Nelle parole riportate all’inizio e tratte dalle note di Geach c’è certamente Wittgenstein. Ma non solo lui. Come mette in luce Perissinotto nell’introduzione, esse non possono costituire una fonte primaria per incedere tra i meandri del pensiero del filosofo viennese. Non sono certo paragonabili al Tractatus logico-philosophicus e neppure alle tarde e postume Ricerche filosofiche. E non vanno nemmeno di pari passo con i manoscritti lasciati inconclusi o i dattiloscritti ritrovati alla morte del filosofo avvenuta nel 1951 perché risentono della mano di chi li ha scritti e non solo della voce di Wittgenstein. Eppure non sono meno importanti, benché per ragioni diverse dalla filologia.

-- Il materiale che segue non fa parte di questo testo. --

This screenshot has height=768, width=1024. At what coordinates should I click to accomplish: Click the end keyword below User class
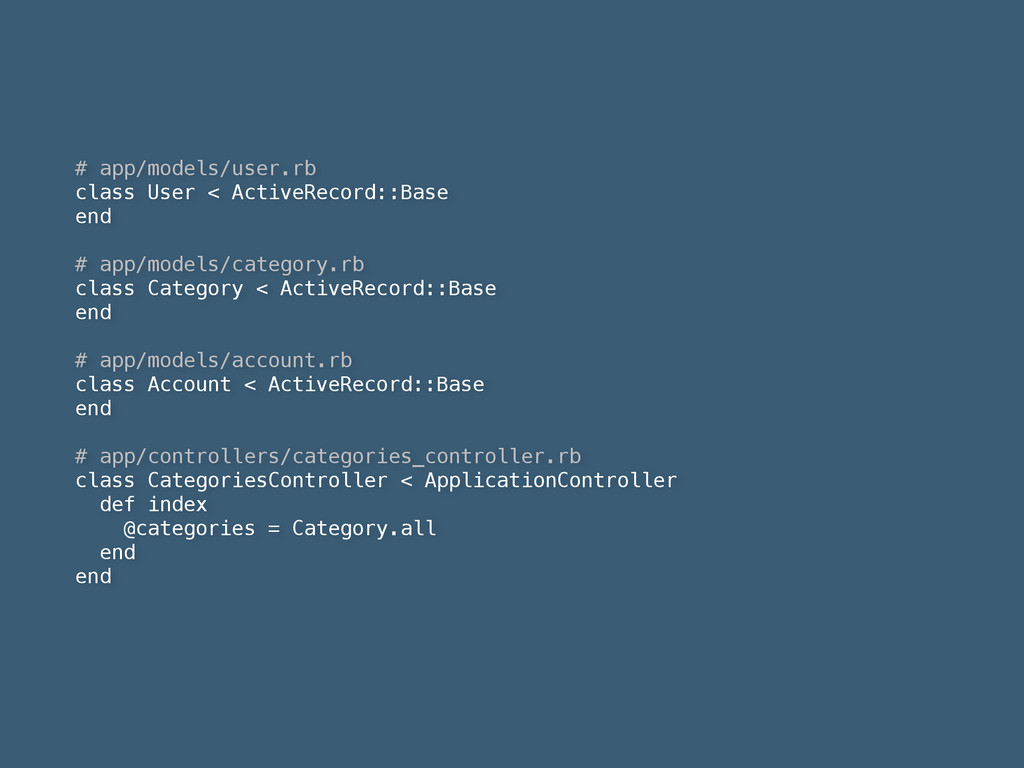(x=93, y=217)
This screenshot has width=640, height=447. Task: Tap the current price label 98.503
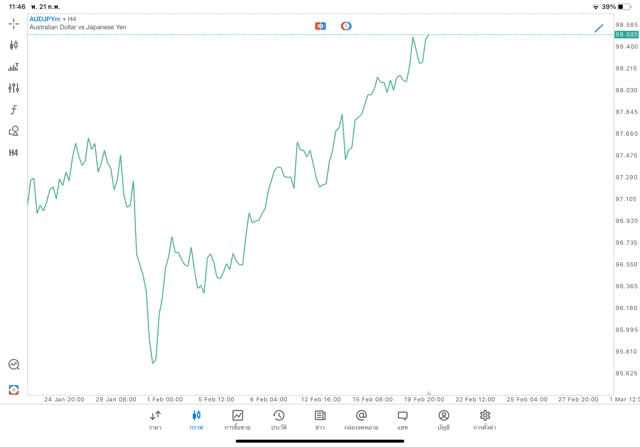pyautogui.click(x=627, y=35)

Potrebbe certo essere più che golosa per gli studiosi la tentazione di confrontare quanto Wittgenstein veniva dicendo ai suoi studenti col lavoro a cui avrebbe atteso negli ultimi anni di vita e che tanta influenza ebbe nella storia della filosofia della seconda metà del Novecento. Eppure molto interessante è anche lo stagliarsi di un’altra opportunità. Entrare nel cuore del laboratorio filosofico del pensatore mentre insegna pensando e pensando insegna.

«L’insegnamento è stato per Wittgenstein – scrive Perissinotto – una parte essenziale della sua ricerca filosofica. Come molte testimonianze ci lasciano intendere, Wittgenstein pensava davanti ai suoi allievi e, le volte che gli riusciva, con i suoi allievi. Le sue lezioni, insomma, non erano semplicemente un mezzo per comunicare un pensiero già formato e concluso». Per questo gli appunti di Peter Geach, e proprio i suoi e non altri, sono una delle migliori finestre per osservare il pensiero di Wittgenstein nel suo farsi.

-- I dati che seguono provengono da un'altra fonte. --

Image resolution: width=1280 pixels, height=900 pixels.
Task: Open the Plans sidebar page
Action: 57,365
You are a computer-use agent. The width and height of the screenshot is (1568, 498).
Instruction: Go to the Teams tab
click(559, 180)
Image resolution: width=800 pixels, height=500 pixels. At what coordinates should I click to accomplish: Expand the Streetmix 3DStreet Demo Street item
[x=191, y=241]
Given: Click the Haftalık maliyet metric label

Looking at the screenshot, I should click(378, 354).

Dello stesso corso, infatti, esistono altre ricostruzioni che, nella versione inglese del 1988, vennero pubblicate insieme a quella di Geach. Eppure, per quanto interessanti per la filologia, esse lo sono di meno per assaporare l’esperienza di pensiero condotta da Wittgenstein. Altri due studenti tra il 1946 e il 1947 avevano infatti frequentato il corso di psicologia filosofica a Cambridge. Sia Kanti Shah sia A. Camo Jackson hanno annerito fogli per riprodurre quanto si diceva in aula, e di cui Perissinotto annuncia la prossima pubblicazione. Ma queste note sono state rifinite e riviste dai giovani filosofi per dare a esse una migliore sistematicità facendo però perdere a loro qualcosa. Invece le pagine di Geach sono forse più confuse, meno lineari, talvolta inconcludenti ma proprio per questo interessanti. Sebbene, come tutti gli appunti, siano filtrati dagli interessi, dallo stile, dai talenti dell’estensore essi sembrano riprodurre in presa diretta il divenire di un pensiero che cerca di acquisire una forma ancora non data.

Non a caso il fluire degli interventi di Wittgenstein è spesso interrotto dalle domande dei presenti come quando Geach, convertito al cattolicesimo nel 1938, gli propone il confronto con alcune pagine della Summa Theologica di san Tommaso d’Aquino sulla capacità degli angeli «di conoscere le intenzioni altrui ».

Gli appunti di Geach consentono, per il modo in cui sono stati presi e pubblicati, di riconoscere dal vivo la convinzione di Wittgenstein che il pensiero sia un’attività in continuo movimento e che incede attraverso il domandare come avrebbe sottolineato lo stesso filosofo viennese durante il corso.

E non a caso. Infatti, per Wittgenstein, la filosofia non è una dottrina, ma è un’attività. Non può, e non deve, esprimere enunciati su fatti perché questo spetta alla scienza. E la filosofia non lo è. Però non significa che le tocchi in sorte l’inutilità e l’insignificanza. Essa, fin dal Tractatus, e ancora di più lo sarà negli scritti successivi, deve dire che cosa il pensiero non può fare, denunciando in particolare l’illegittimità della ricerca di costrutti tesi a definire i princìpi assoluti, i fondamenti oggettivi e totalizzanti del reale, le conoscenze basate su quanto procede oltre i fatti.

Solo rimanendo fedele al suo compito essa permette di eliminare false credenze intorno al linguaggio e procedere a quella che Wittgenstein definisce un’attività volta al «chiarificarsi di proposizioni» e indispensabile all’uomo per liberarsi dalle illusioni e incertezze sulle possibilità del sapere. Il cammino del «chiarificare» però non avviene in astratto ma nel confronto «con la vita umana ordinaria e, più ci allontaniamo dalla vita umana ordinaria – direbbe Wittgenstein – meno significato riusciamo a dare» a certe espressioni.